In this project, we would like to compare the performance of some embarassingly simple algorithms to solve a classification problem based on the MNIST database.
The abstract aim of the program is to write a function:
result = classify(image)
that takes as input a small grey scale image of a hand-written digit (from the MNIST database), and returns the digit corresponding to the content of the image.
An example of the images we'll be working on is the following:
Some background on the MNIST database (from wikipedia):
From Wikipedia, the free encyclopedia
The MNIST database (Modified National Institute of Standards and Technology database) is a large database of handwritten digits that is commonly used for training various image processing systems. The database is also widely used for training and testing in the field of machine learning. It was created by "re-mixing" the samples from NIST's original datasets. The creators felt that since NIST's training dataset was taken from American Census Bureau employees, while the testing dataset was taken from American high school students, it was not well-suited for machine learning experiments. Furthermore, the black and white images from NIST were normalized to fit into a 28x28 pixel bounding box and anti-aliased, which introduced grayscale levels.
The MNIST database contains 60,000 training images and 10,000 testing images. Half of the training set and half of the test set were taken from NIST's training dataset, while the other half of the training set and the other half of the test set were taken from NIST's testing dataset. There have been a number of scientific papers on attempts to achieve the lowest error rate; one paper, using a hierarchical system of convolutional neural networks, manages to get an error rate on the MNIST database of 0.23%. The original creators of the database keep a list of some of the methods tested on it. In their original paper, they use a support vector machine to get an error rate of 0.8%. An extended dataset similar to MNIST called EMNIST has been published in 2017, which contains 240,000 training images, and 40,000 testing images of handwritten digits and characters.
We start by defining the distance between two images. Ideally, a distance function between two images is zero when the images are the same, and greater than zero when the images are different.
The bigger the distance, the more different the images should be. Ideally, the distance between an image of the number 9 should be closer to an image of the number 8 than to an image of the number 1 (the digits 9 and 8, as images, differ by the fact that the first has one closed loop, while the second has two closed loops, while the digit 1 is mostly a straight line). Two different images representing the same number should be even closer (i.e., the distance function should return a "small" number).
Given a distance and a training set of images for which we know everything, the simplest algorithm we can think of to classify an image z, is the following: given a set of train images (x_train) for which we know the digit they represent (y_train), measure the distance between z and all images in x_train, and classify the image z to represent the same digit of the image that is closest to z in x_train:
Parameters of the algorithm:
x_trainy_train- a distance function
dist
Input of the function
z
Output of the function
digit
where
def classify(z):
all_distances = array([dist(x, z) for x in x_train])
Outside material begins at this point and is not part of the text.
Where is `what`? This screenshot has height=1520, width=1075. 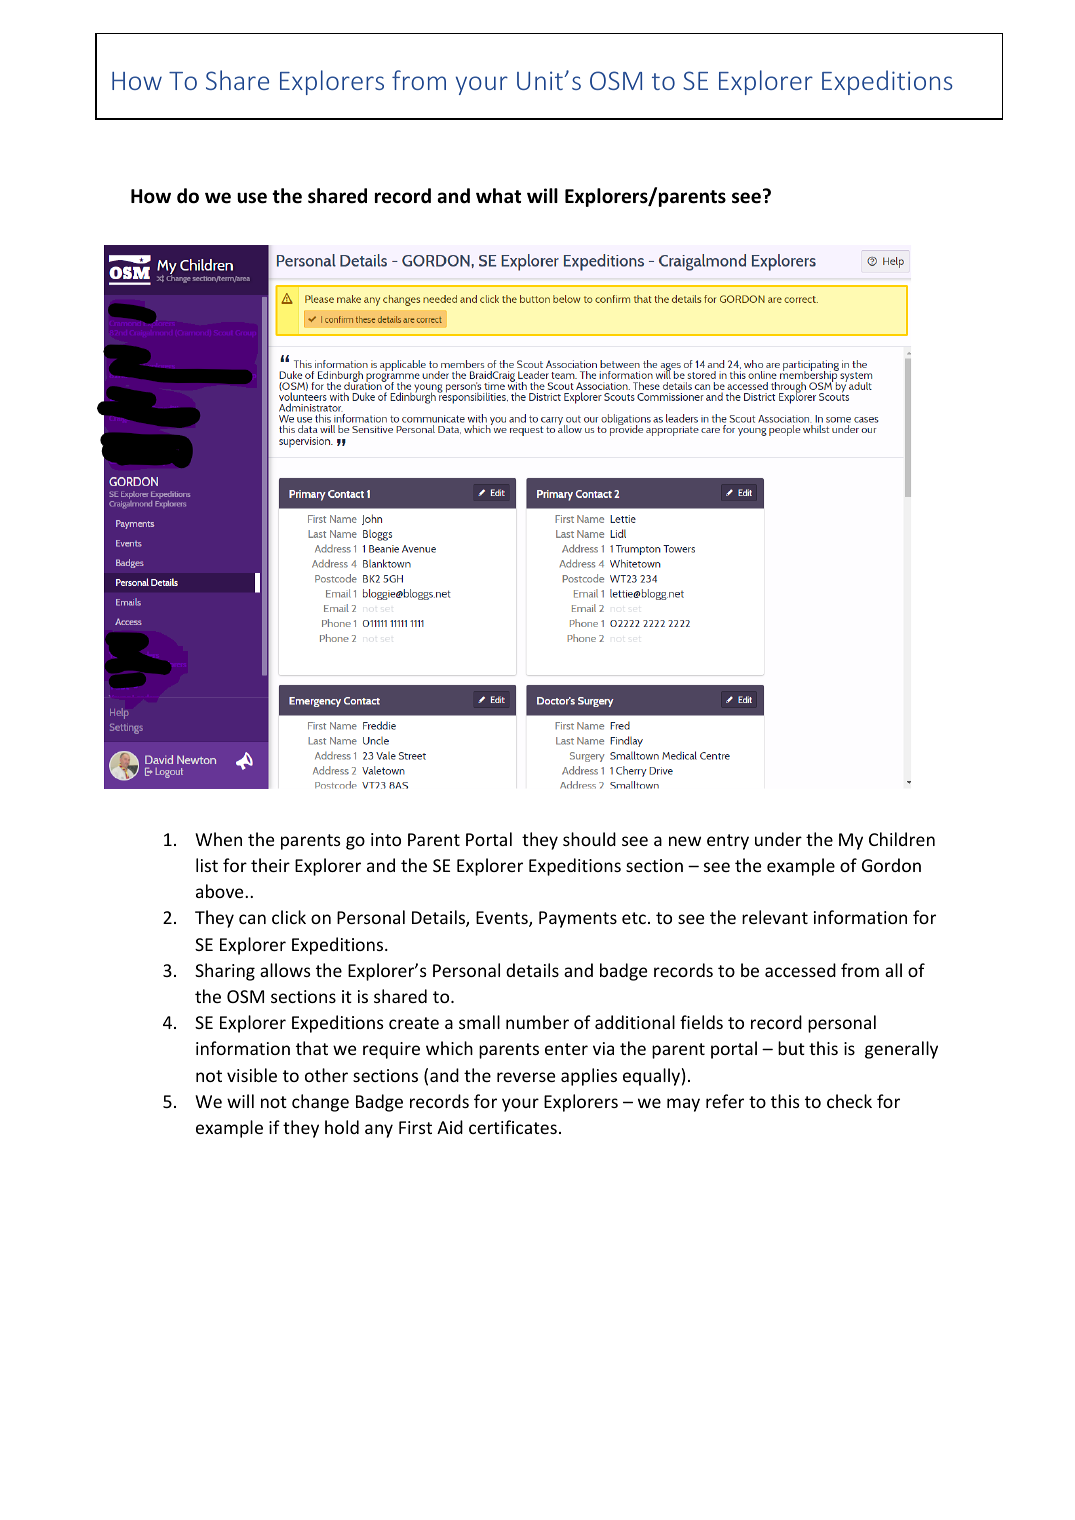
what is located at coordinates (498, 196).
digit = y_train[argmin(all_distances)]
return digit
We will experiment with different distances, and we will try to improve the algorithm above in a step by step fashon.
Each image in the MNIST dataset represents a hand written digit, in the form of a matrix of 28x28 values between zero and one, representing gray scale values (zero = white, one = black).
We use an array of 60.000x28x28 floating point values to collect all training images, and an array of 60.000 digits containing the (correct) value of the training digits (between 0 and 9 inclusive).
The testing images are instead collected into two arrays of size 10.000x28x28 and 10.0000 respectively.